Task brief |
If a line in the data below includes the string "agent", please return a copy of it.

Collected data entries |
== Segment start ==

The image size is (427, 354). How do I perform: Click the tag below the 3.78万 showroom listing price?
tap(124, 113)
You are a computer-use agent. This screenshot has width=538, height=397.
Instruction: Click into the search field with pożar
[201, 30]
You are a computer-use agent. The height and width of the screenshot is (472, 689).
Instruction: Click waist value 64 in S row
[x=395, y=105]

== Segment end ==
== Segment start ==

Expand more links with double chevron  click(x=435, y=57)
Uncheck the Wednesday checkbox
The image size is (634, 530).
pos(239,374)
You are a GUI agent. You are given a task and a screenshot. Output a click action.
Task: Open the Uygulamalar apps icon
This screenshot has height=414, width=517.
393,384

== Segment end ==

Finished exercise |
You are a computer-use agent. This screenshot has width=538, height=397.
You are a computer-use agent. The height and width of the screenshot is (472, 689).
You are a GUI agent. You are given a task and a screenshot. Output a click action.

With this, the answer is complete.